MHP133是一种多靶点抑制剂，可以抑制AChE的活性，KKi值为69μM;同时抑制毒蕈碱M1和M2受体，5HT4受体和咪唑I2受体。
CAS：147340-43-0
分子式：C17H20ClN5O3
分子量：377.83
纯度：98%
存储：Store at -20°C

Background:

a drug with multiple CNS targets, and inhibits acetylcholinesterase (AChE) with Ki of 69 μM; also active against muscarinic M1 and M2 receptors, serotonin 5HT4 receptors, and imidazole I2 receptors.
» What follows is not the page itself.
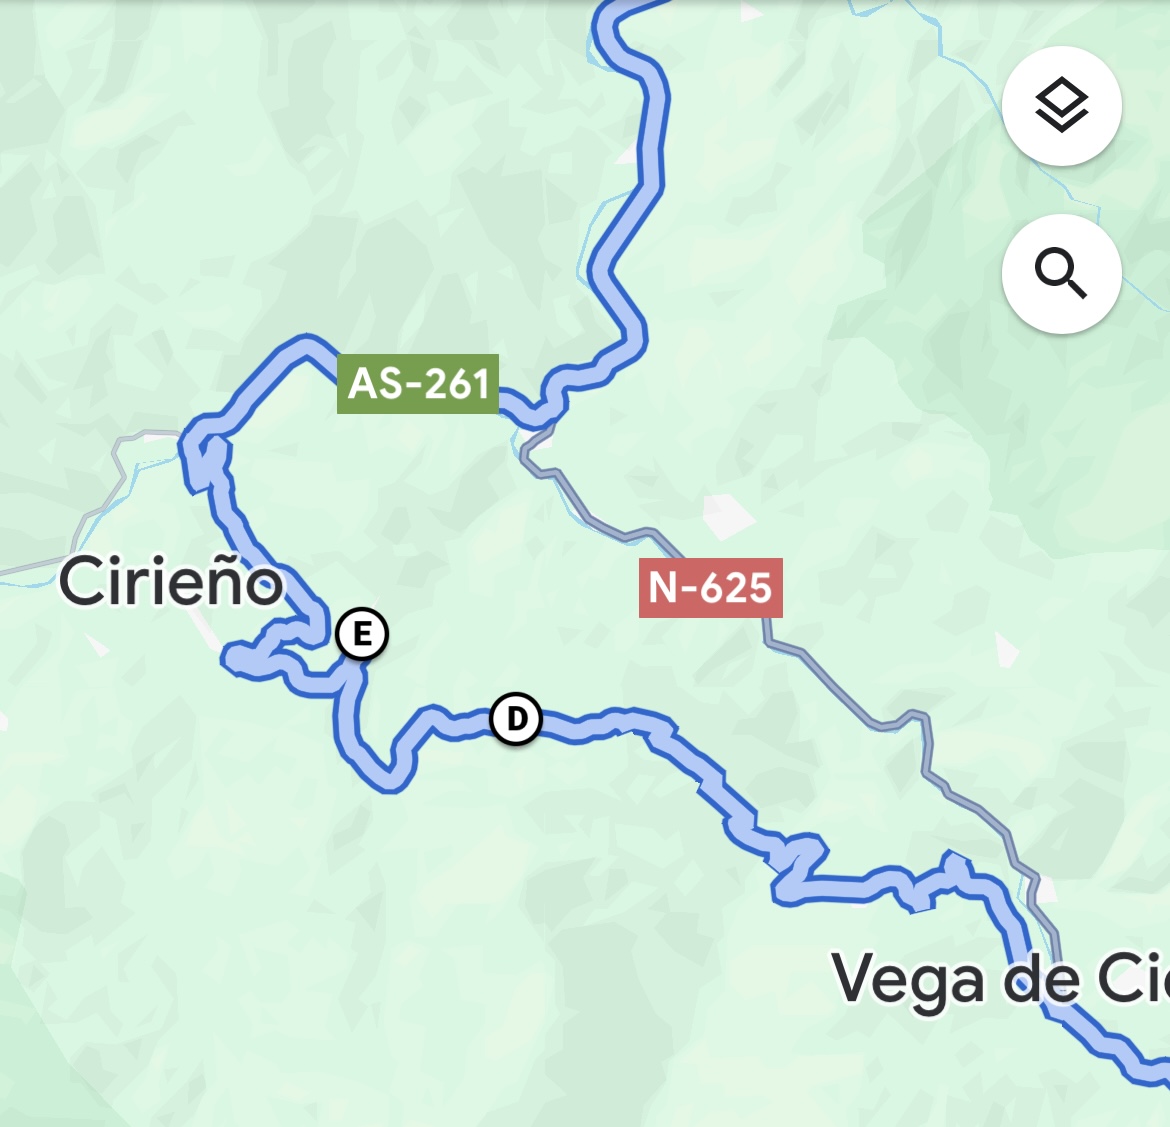This screenshot has height=1127, width=1170.
Task: Tap the AS-261 road shield
Action: pyautogui.click(x=418, y=384)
MHP-133 is be active (>50% displacement or activity) against muscarinic M1 and M2 receptors, serotonin 5HT4 receptors, and imidazole I2 receptors. MHP-133 exhibits this nicotinic-like activity in the cell line. Although the ED50 for inducing TrkA expression is only about 1 μM, it does predicts the cytoprotective action of MHP-133 in differentiated PC-12 cells deprived of growth factor for 24 h. MHP-133 (10-100 μM) significantly increases the levels of sAPP from cultured astrocytes by 40-60%. MHP-133 produces a bi-phasic effect on slice survival, particularly in the dentate gyrus and the CA1 regions[1].

In rats, MHP-133 (50, 100, or 200 μg/kg, i.p.) enhances acquisition of the task and increases task accuracy. MHP-133 elicits significant improvements in task accuracies during sessions initiated 10 min after dosing[1].

参考文献：

[1]. Buccafusco JJ, et al. MHP-133, a drug with multiple CNS targets: potential for neuroprotection and enhanced cognition. Neurochem Res. 2007 Jul;32(7):1224-37. Epub 2007 Apr 3.